Transcribe the stretch of entries below from the line with "Task: Move city column left with green arrow" through the line with "Where should I click to: Click the Find", exactly and with both ends included; leave out all other lines.

GIVEN RECORDS:
- - - - -

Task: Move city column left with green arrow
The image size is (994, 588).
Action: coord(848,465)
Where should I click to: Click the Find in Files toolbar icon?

- - - - -

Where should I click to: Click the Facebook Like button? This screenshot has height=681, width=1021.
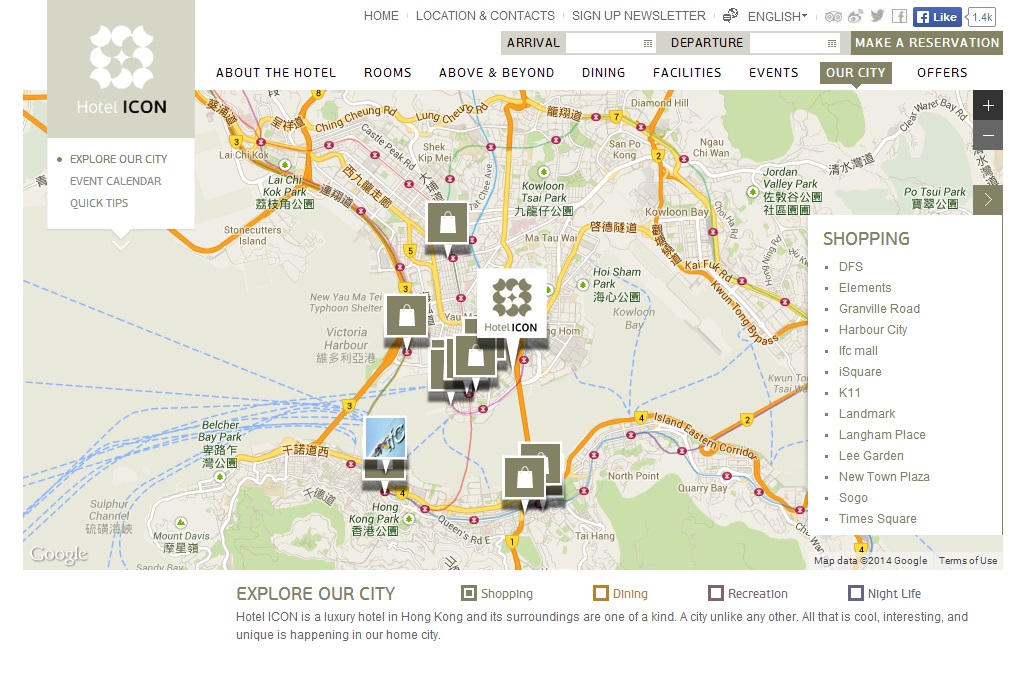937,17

- - - - -

YOUR SOLUTION:
Task: Move city column left with green arrow
The image size is (994, 588).
Action: coord(848,465)
Where should I click to: Click the Find in Files toolbar icon?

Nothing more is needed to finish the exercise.